--- Material supplied Enclosed Below ---
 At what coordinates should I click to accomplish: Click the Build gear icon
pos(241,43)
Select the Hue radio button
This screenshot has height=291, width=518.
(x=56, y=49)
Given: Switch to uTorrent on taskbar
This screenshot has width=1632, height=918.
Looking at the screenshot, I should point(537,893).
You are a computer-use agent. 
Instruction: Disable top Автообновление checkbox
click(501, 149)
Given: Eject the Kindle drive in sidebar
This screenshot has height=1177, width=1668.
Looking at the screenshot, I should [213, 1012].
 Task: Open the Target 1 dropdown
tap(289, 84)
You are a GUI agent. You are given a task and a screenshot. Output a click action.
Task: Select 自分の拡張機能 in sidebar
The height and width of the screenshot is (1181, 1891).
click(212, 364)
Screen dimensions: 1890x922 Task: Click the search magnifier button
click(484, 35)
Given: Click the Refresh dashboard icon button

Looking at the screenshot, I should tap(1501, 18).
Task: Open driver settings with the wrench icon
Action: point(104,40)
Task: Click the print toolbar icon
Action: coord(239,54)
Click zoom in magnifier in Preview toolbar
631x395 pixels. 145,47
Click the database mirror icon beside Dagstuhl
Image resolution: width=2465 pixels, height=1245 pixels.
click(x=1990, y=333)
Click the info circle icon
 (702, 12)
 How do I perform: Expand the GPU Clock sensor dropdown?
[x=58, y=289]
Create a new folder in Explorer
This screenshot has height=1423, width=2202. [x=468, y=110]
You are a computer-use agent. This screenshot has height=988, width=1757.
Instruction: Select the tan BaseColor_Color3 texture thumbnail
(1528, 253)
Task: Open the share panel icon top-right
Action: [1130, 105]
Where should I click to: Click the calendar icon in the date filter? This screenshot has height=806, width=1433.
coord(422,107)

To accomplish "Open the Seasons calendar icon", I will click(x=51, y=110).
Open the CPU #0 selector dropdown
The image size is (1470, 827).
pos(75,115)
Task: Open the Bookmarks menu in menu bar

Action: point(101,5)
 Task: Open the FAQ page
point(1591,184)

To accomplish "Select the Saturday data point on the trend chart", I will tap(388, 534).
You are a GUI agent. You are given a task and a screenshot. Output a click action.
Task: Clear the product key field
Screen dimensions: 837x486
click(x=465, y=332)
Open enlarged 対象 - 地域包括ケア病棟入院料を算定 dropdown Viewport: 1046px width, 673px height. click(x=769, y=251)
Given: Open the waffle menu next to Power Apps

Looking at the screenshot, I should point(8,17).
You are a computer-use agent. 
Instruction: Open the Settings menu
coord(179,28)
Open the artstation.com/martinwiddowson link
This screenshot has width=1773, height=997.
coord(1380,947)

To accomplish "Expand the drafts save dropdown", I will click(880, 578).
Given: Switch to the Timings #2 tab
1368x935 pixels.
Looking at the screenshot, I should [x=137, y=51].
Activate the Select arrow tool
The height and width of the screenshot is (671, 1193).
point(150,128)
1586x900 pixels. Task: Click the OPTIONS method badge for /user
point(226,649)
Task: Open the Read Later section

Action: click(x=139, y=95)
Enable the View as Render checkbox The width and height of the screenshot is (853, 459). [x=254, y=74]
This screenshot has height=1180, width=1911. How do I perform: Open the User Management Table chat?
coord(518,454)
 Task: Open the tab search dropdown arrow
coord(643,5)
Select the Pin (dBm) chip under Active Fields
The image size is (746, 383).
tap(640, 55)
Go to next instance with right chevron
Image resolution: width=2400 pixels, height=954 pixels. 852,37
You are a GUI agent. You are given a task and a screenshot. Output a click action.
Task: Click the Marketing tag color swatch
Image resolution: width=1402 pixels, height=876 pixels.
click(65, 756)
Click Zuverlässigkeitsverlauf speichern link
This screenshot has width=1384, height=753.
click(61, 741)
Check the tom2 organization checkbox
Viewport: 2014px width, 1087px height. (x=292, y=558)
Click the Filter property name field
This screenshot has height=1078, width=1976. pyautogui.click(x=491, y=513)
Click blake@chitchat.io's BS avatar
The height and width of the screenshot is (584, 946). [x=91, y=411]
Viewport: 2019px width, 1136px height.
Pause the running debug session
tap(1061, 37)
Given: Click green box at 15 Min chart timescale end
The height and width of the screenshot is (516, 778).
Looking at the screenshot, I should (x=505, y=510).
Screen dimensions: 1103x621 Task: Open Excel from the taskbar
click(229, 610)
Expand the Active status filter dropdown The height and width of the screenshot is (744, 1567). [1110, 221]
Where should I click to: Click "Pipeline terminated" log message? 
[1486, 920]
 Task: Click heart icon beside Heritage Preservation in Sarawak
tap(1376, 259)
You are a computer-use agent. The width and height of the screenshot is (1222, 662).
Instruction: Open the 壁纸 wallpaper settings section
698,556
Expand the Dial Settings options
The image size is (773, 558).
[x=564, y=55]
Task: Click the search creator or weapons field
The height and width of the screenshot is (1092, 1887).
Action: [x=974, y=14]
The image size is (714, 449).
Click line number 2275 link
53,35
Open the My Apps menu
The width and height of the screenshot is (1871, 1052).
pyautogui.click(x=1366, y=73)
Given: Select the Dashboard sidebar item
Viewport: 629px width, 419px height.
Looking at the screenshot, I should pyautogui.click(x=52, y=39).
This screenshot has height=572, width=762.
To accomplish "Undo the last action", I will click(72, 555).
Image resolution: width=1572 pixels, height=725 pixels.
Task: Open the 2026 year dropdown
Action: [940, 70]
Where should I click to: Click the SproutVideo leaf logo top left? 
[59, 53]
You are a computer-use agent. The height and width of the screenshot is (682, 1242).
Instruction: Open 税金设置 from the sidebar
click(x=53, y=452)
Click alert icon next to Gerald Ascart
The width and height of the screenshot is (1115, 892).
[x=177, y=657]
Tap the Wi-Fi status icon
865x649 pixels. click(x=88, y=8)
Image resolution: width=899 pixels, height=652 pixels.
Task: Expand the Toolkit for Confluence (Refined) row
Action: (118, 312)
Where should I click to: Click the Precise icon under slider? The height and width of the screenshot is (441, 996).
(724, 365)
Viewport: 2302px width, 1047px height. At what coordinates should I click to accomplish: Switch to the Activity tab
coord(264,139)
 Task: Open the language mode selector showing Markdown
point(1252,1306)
--- End of Enclosed Material supplied ---
• _What is expected_
Return all lines from the data that include the string "computer".

• _Written response_
You are a computer-use agent. 
You are a computer-use agent. This screenshot has height=988, width=1757.
You are a computer-use agent. 
You are a computer-use agent. The width and height of the screenshot is (1222, 662).
You are a computer-use agent. The height and width of the screenshot is (682, 1242).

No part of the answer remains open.